By: - January 14, 2005 12:00 am

“Nearly 650,000 people will be released from prison this year, and 7 million will be released from jails. Every policymaker should be concerned about the public safety and fiscal implications of these extraordinary numbers,” Timothy Ryan, chief of the Orange County, Florida Corrections Department, and past president of the American Jail Association, said in a news release Thursday.

Recognizing the widespread failure of corrections facilities to adequately prepare prison inmates to return to their communities, a consortium of national public policy groups and state officials produced a report with hundreds of recommendations to help improve correctional re-entry programs for state and federal prisoners.

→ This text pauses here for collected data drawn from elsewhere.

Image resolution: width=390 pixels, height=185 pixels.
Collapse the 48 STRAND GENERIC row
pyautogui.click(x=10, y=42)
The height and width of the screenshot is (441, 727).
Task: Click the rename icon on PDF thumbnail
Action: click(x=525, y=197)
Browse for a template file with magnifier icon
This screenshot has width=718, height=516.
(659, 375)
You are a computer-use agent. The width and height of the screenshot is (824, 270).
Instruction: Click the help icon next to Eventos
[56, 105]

The recommendations were developed by the Re-entry Policy Council (RPC), which consists of more than 100 policymakers representing Democrats and Republicans, law enforcement, corrections, and health and social service agencies and can be found online at

www.reentrypolicy.org.

The RPC is sponsored by the Council of State Governments, a nonpartisan organization that tracks all branches of state government, plus 11 additional nonprofit organizations.

With the exception of health care, state spending on corrections has increased faster than any other state expenditure. Tougher drug laws and mandatory minimum sentences imposed in the 1980s and 1990s have dramatically increased prison populations. Since 1982, total spending on corrections has increased nationally from $9 billion a year to $60 billion in 2002.

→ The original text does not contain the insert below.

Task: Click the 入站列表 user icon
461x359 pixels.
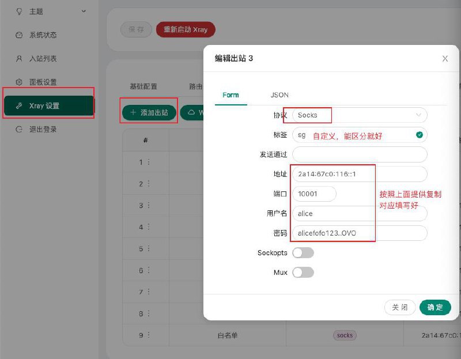Action: click(x=19, y=59)
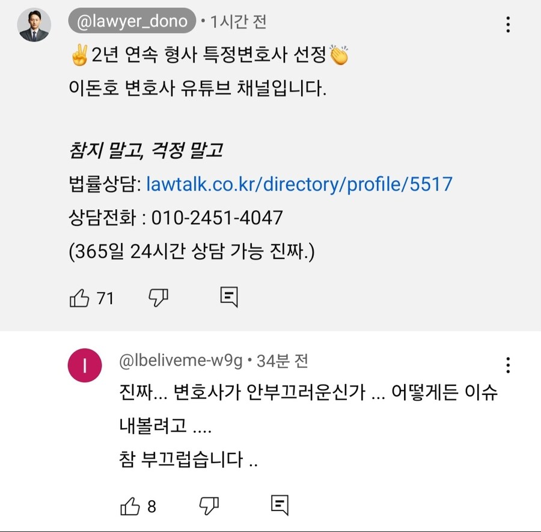
Task: Click the thumbs-up icon on @lawyer_dono's comment
Action: click(80, 297)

The problem is that at least two-thirds of those released from prison end up back in jail within three years, a rate that has not improved for 30 years.

With more people in jail now than ever in U.S. history at least 2.2 million in 2003 policymakers are paying more attention to abysmal recidivism rates especially at the state level, said Peggy Burke, an attorney for the

Center for Effective Public Policy

, a nonprofit organization in Silver Spring, Md., that does research on criminal justice issues.

“Every state is beginning to focus on the need to put more attention on helping offenders return to their communities,” said Burke, who has read the study.

Reducing recidivism rates could save states millions of tax dollars. But turning former inmates into productive members of society is a daunting task and requires a major investment in support services, Burke said.

According to the RPC report, at least three-quarters of released inmates have a history of substance abuse and require treatment; two-thirds have no high school diploma; nearly half of prisoners made less than $600 a month before going to prison; one-third of prisoners have physical or mental disabilities, and 55 percent of inmates leave prison owing $20,000 in child support debt.

In addition, most people released from prison return in high concentrations to poor communities where they’re least likely to succeed, according to a statement by New York State Assemblyman Jeffrion L. Aubry (D), who co-chairs the RPC.

“This issue affects not just those who are coming out of incarceration but also the neighborhoods to which they return, which are often the most disadvantaged and the most ill-equipped to handle this population,” Aubry said.